──────── Input
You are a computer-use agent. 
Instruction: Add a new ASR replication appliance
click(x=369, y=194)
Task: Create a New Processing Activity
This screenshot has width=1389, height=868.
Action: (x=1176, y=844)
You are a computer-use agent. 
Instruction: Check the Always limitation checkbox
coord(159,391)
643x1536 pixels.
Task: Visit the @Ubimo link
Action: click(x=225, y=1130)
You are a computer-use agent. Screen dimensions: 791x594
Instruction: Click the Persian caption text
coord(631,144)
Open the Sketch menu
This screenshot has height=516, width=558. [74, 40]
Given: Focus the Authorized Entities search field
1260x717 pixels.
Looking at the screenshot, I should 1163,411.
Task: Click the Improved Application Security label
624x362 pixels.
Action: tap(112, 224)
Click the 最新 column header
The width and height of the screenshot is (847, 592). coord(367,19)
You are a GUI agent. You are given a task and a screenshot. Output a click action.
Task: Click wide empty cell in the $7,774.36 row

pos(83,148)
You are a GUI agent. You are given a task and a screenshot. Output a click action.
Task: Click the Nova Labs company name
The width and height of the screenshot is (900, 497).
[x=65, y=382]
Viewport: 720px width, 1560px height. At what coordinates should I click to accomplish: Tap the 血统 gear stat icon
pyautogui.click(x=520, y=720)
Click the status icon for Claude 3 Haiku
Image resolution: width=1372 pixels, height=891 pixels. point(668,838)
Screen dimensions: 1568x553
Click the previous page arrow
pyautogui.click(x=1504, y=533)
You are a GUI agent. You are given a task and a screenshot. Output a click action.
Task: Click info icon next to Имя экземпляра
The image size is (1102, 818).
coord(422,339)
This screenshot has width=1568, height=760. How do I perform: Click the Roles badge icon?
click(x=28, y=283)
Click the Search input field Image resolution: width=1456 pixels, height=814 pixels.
────────────────
Directions for this task →
Reproduce every one of the records above, line for line, with no changes.

Solution to this task →
You are a computer-use agent. 
Instruction: Add a new ASR replication appliance
click(x=369, y=194)
Task: Create a New Processing Activity
This screenshot has width=1389, height=868.
Action: (x=1176, y=844)
You are a computer-use agent. 
Instruction: Check the Always limitation checkbox
coord(159,391)
643x1536 pixels.
Task: Visit the @Ubimo link
Action: click(x=225, y=1130)
You are a computer-use agent. Screen dimensions: 791x594
Instruction: Click the Persian caption text
coord(631,144)
Open the Sketch menu
This screenshot has height=516, width=558. [74, 40]
Given: Focus the Authorized Entities search field
1260x717 pixels.
Looking at the screenshot, I should 1163,411.
Task: Click the Improved Application Security label
624x362 pixels.
Action: tap(112, 224)
Click the 最新 column header
The width and height of the screenshot is (847, 592). coord(367,19)
You are a GUI agent. You are given a task and a screenshot. Output a click action.
Task: Click wide empty cell in the $7,774.36 row

pos(83,148)
You are a GUI agent. You are given a task and a screenshot. Output a click action.
Task: Click the Nova Labs company name
The width and height of the screenshot is (900, 497).
[x=65, y=382]
Viewport: 720px width, 1560px height. At what coordinates should I click to accomplish: Tap the 血统 gear stat icon
pyautogui.click(x=520, y=720)
Click the status icon for Claude 3 Haiku
Image resolution: width=1372 pixels, height=891 pixels. point(668,838)
Screen dimensions: 1568x553
Click the previous page arrow
pyautogui.click(x=1504, y=533)
You are a GUI agent. You are given a task and a screenshot. Output a click action.
Task: Click info icon next to Имя экземпляра
The image size is (1102, 818).
coord(422,339)
This screenshot has width=1568, height=760. How do I perform: Click the Roles badge icon?
click(x=28, y=283)
Click the Search input field Image resolution: width=1456 pixels, height=814 pixels.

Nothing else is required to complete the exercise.